Start of EXTRACT PROVIDED

Mr Gabb, in the years just before WWII and on a little further, was the baker where Frydays now operates.  Remember the shops closing for Christmas on Christmas Eve, if you'd forgotten it or underbought, Mr Gabb was your saviour.  He would bake early on Christmas mornings, take out the batch of bread to supply latecomers.  Also waiting in the alleyway would be several housewives with the Christmas beef (turkey in those days was expensive).  As Mr Gabb removed the bread from the red-hot oven, he would put the roasting pans of meat in.  As all this occurred Christmas morning, the meat was delightfully, thoroughly cooked in time for dinner.  Mr Gabb would charge a few pennies for this service.



Last Updated on Thursday, 04 March 2010 15:03
 
Comments (3)
Pip Powell - a great guy
3 Thursday, 25 February 2010 18:14
Steve Glennie-Smith
I first knew Pip Powell in 1976, the year I moved to Ledbury. Although I always have done my own bike repairs, he was always very helpful - nothing was too much trouble for him - ordering obscure parts, etc. I always respected his considerable knowledge of bicycle engineering and bike history in the pre-Shimano days. He was always willing to give customers (and window shoppers) the benefit of his knowledge - even to the point that it was often said - "Don't go to Pip's unless you've got an afternoon to spare." Yes - he could talk the hind legs off a donkey, but it was always interesting stuff. What that man didn't know about Ledbury wasn't worth knowing.

Thanks for re-running the article that appeared in the only (so far) printed version of the Portal. I just remember Bebbingtons - a delightfully quaint grocer's shop that closed a few months after I moved here.

Pip mentioned there were five cycle shops in Ledbury in his article. There were three until last November, when Pip had to close to go into hospital. I'm glad I was able to visit him in Ledbury Hospital about a month ago. Although he couldn't speak, owing to his throat operation, he had a pad of paper with him on which he wrote 'I'll be back'. Sadly this was not to be, and with the closing of Saddlebound Cycles last month, Ledbury is now down to just ONE bike shop - Clements at the bottom of Bank Crescent.

End of EXTRACT PROVIDED
Start of SOURCE INFORMATION

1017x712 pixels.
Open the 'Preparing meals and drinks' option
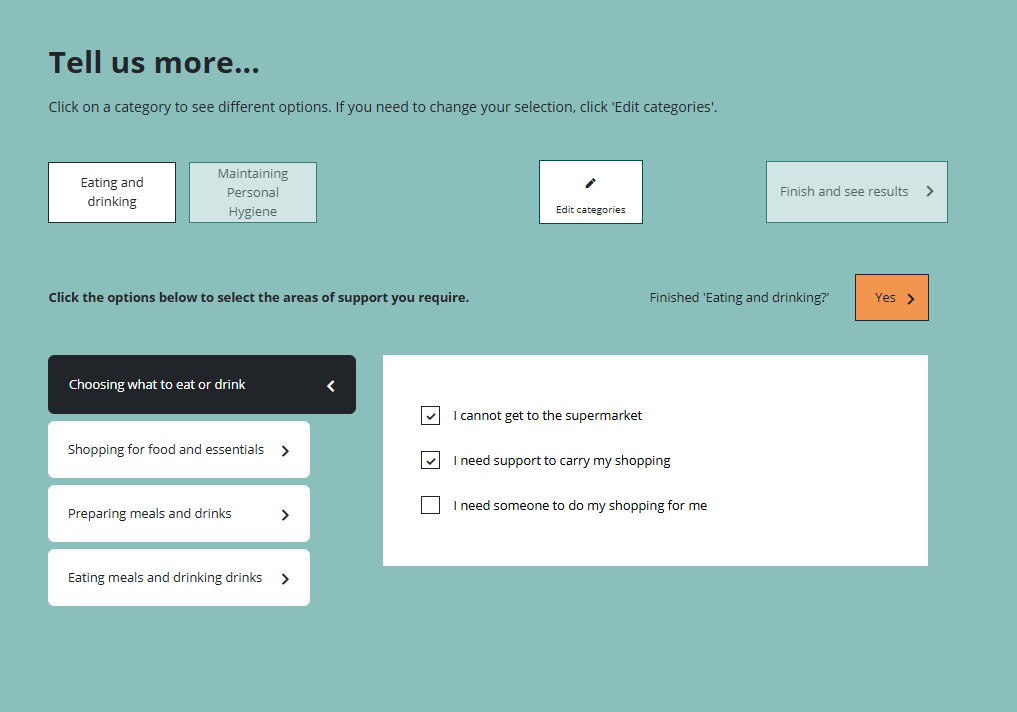point(150,514)
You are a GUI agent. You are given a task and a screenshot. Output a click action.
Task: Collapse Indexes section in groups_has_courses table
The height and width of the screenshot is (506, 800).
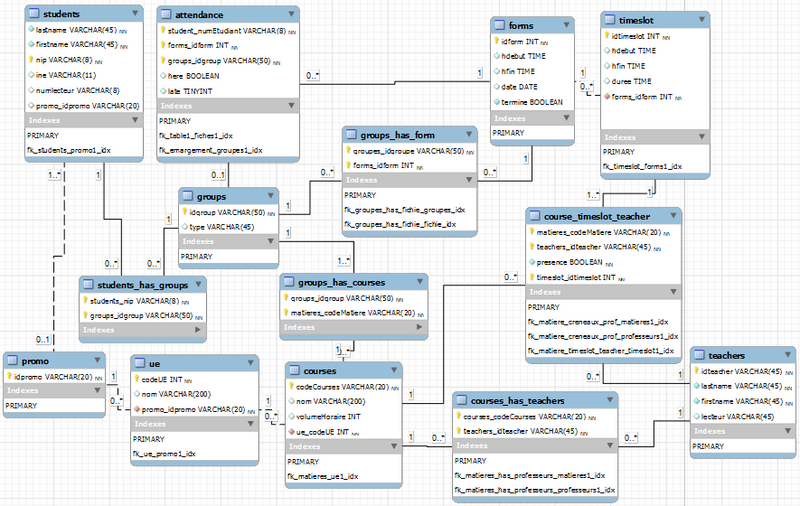(421, 329)
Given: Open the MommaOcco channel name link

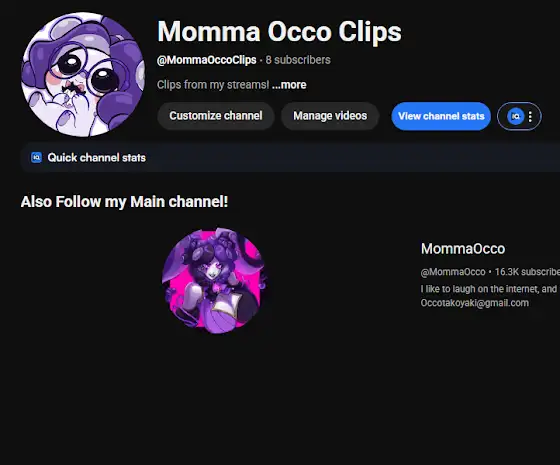Looking at the screenshot, I should click(463, 249).
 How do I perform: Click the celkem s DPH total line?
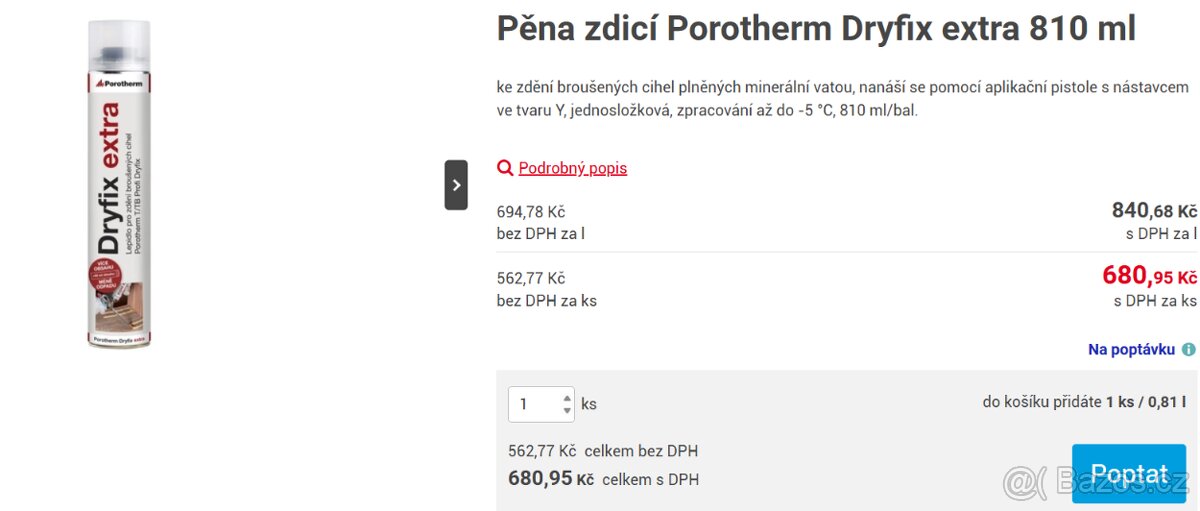point(604,479)
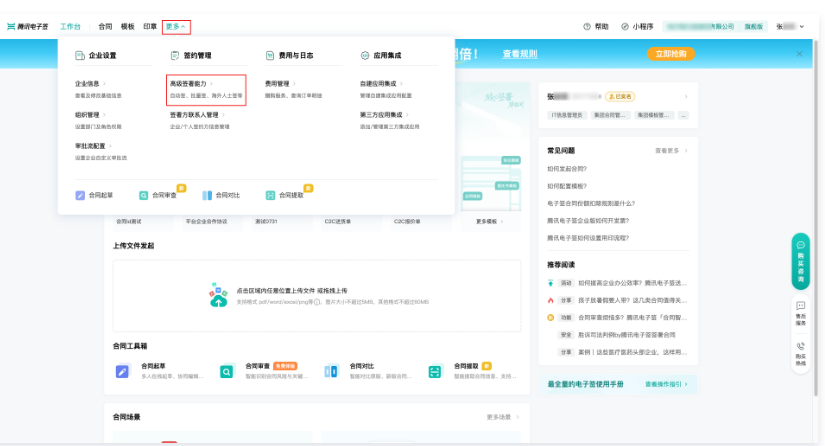Viewport: 825px width, 446px height.
Task: Open 合同审查 from the dropdown's bottom shortcut row
Action: [x=143, y=196]
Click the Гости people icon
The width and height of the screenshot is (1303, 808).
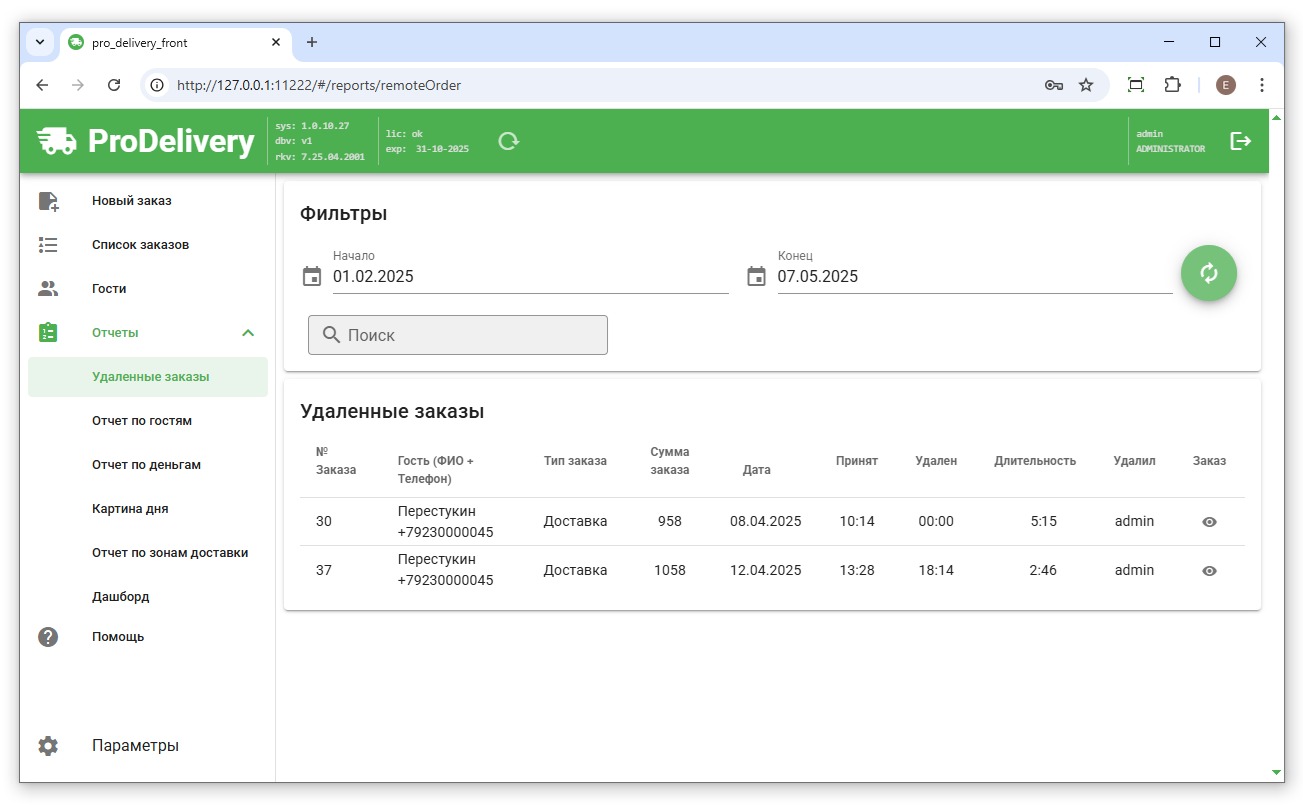(x=48, y=289)
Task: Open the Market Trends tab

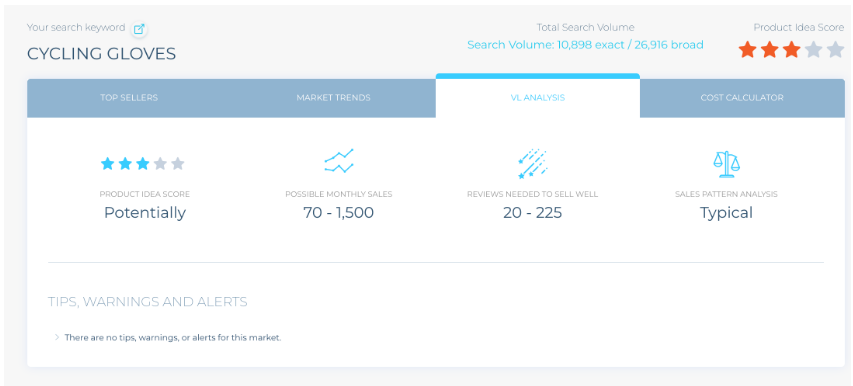Action: pos(333,98)
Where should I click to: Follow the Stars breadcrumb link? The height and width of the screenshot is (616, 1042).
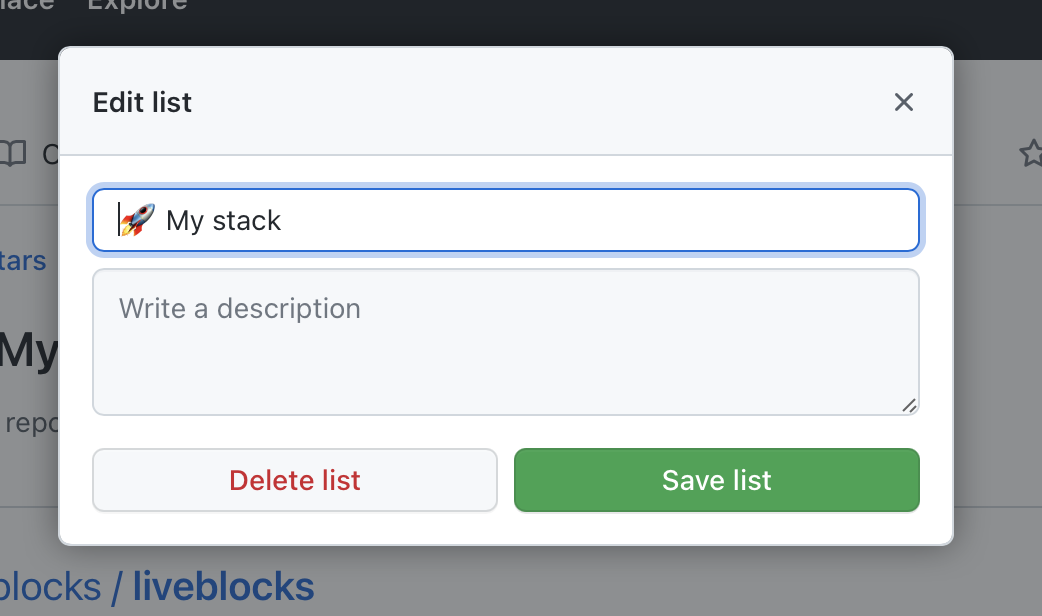[22, 262]
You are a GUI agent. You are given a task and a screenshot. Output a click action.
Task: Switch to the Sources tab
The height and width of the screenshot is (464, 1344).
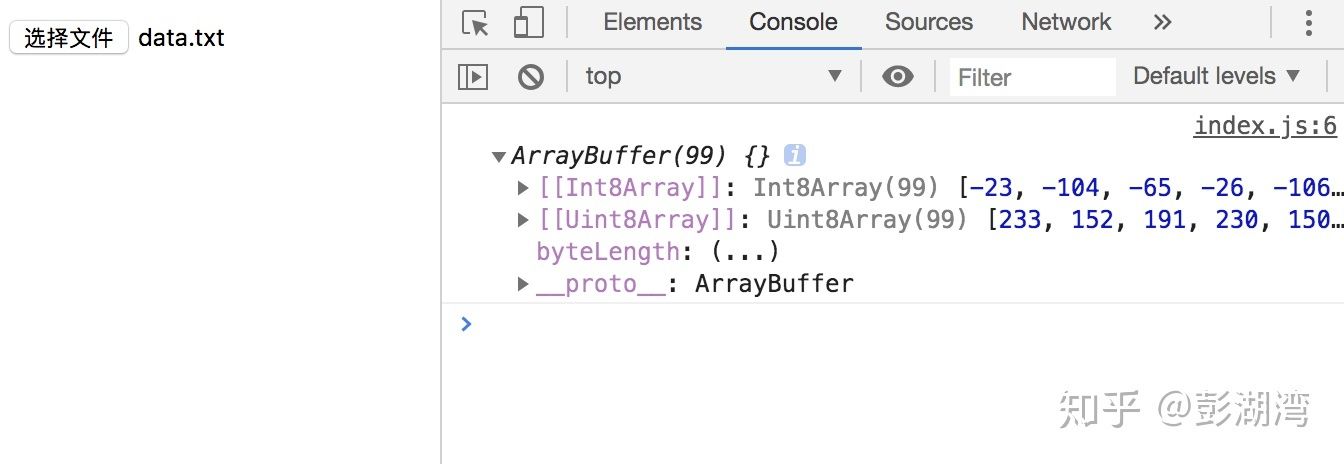(928, 23)
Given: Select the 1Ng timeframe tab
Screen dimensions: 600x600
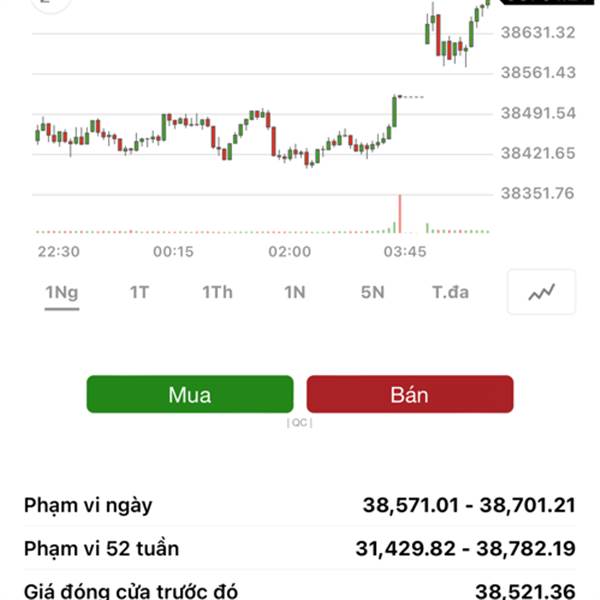Looking at the screenshot, I should click(62, 293).
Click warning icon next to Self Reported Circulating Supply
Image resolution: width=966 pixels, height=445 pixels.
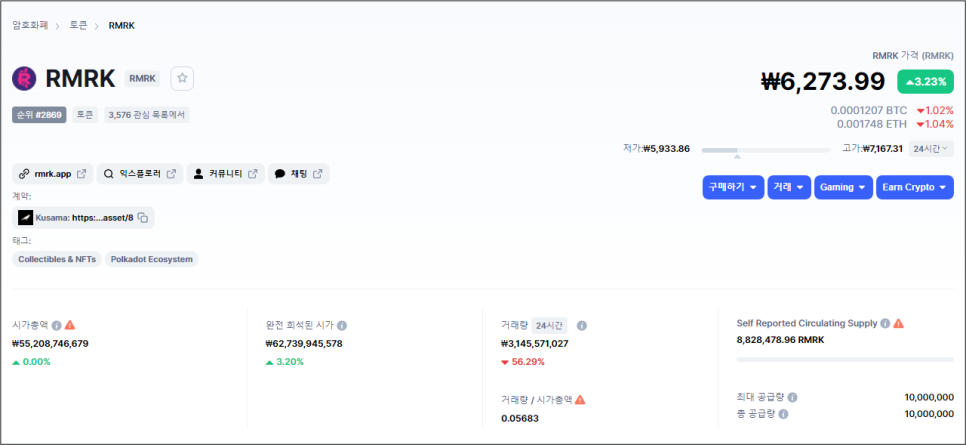(898, 324)
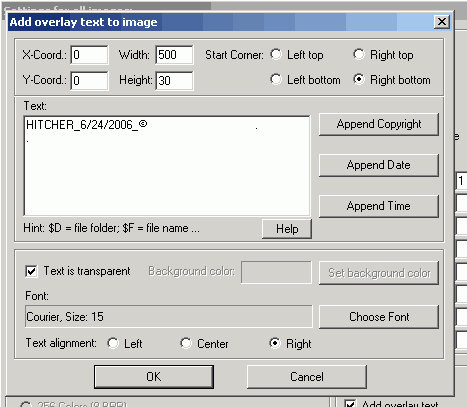Confirm overlay text with OK

(154, 377)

End of SOURCE INFORMATION

WHAT IS NEEDED.
Can you give the Ledbury recollections again, starting at "Comments (3)" and ending at "wasn't worth knowing.", but change "bike repairs" to "cycle repairs"? The listing has no connection to the Ledbury recollections.

EXERCISE RESULT.
Comments (3)
Pip Powell - a great guy
3 Thursday, 25 February 2010 18:14
Steve Glennie-Smith
I first knew Pip Powell in 1976, the year I moved to Ledbury. Although I always have done my own cycle repairs, he was always very helpful - nothing was too much trouble for him - ordering obscure parts, etc. I always respected his considerable knowledge of bicycle engineering and bike history in the pre-Shimano days. He was always willing to give customers (and window shoppers) the benefit of his knowledge - even to the point that it was often said - "Don't go to Pip's unless you've got an afternoon to spare." Yes - he could talk the hind legs off a donkey, but it was always interesting stuff. What that man didn't know about Ledbury wasn't worth knowing.